The underlying goal of the demonstration was to show Ratcliffe he is being “tainted by his association with the Glazer family,” in the words of Chris Haymes of the 1958 Group, in the hope it might inspire a full buyout.

But that plan is not forthcoming and feels unlikely to come to fruition while the Glazer family continue to turn large personal profits.

Ratcliffe’s recasting from saviour to villain is a huge moment. The honeymoon period is over.

Ratcliffe is indistinguishable now from the Glazers, who, incidentally, have got just what they wanted from the sale: the spotlight shone onto someone else.

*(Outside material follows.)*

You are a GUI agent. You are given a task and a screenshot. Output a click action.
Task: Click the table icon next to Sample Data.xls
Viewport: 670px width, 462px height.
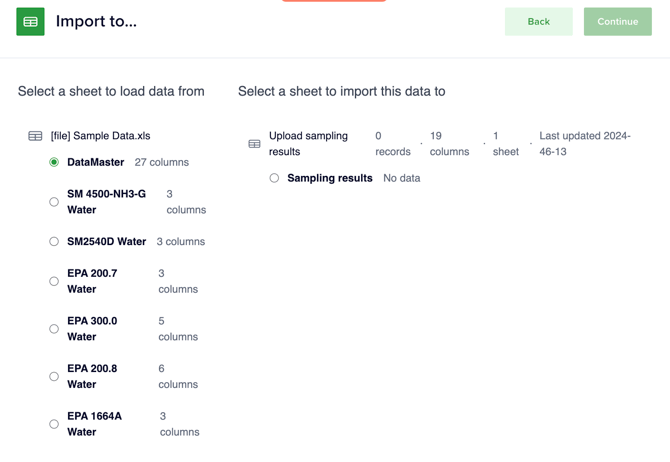coord(35,136)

And so United are back to square one: saddled with debt, under-performing in the league, and with no realistic prospect of a billionaire bringing the good times back.

Ruben Amorim
Ruben Amorim is having a tough time at Manchester United

It’s a terrible situation for the fans – and for Amorim, whose summer rebuild looks unlikely to succeed against the backdrop of unrest that extends from the pitch to the boardroom.

It’s a regression, a shrinking of hope, reflected neatly in the way Amorim’s team have retreated into a more defensive setup over the last few weeks.

“Sometimes we have to do things that are not popular,” was Amorim’s apologetic explanation to Sky Sports for the ultra-defensive stance he took in the 1-1 draw against Arsenal.

Abandoning tactical principles in favour of results is exactly what Amorim said he would never do, yet within a few months the new United manager has capitulated in the same way as Erik ten Hag and Ole Gunnar Solskjaer.

Presumably Amorim’s thinking is to stagger through to the end of the season by any means necessary before of a major clear out in the summer, but as we know – as the fans have reminded us all in their pre-game protest – there just isn’t the money to take the club back to the top.

Just four months ago, when Amorim arrived, a bright future was visible under a new part-owner looking to turn the ship around.

Faith in the manager is perhaps already waning and certainly with Sunday’s protests Ratcliffe is no longer seen as capable of re-energising United.

Earlier in the season Amorim was criticised for calling his team “the worst in the club’s history.” That was an exaggeration.

But with no money and an unpopular new chairman, the club as a whole has never been in a worse state.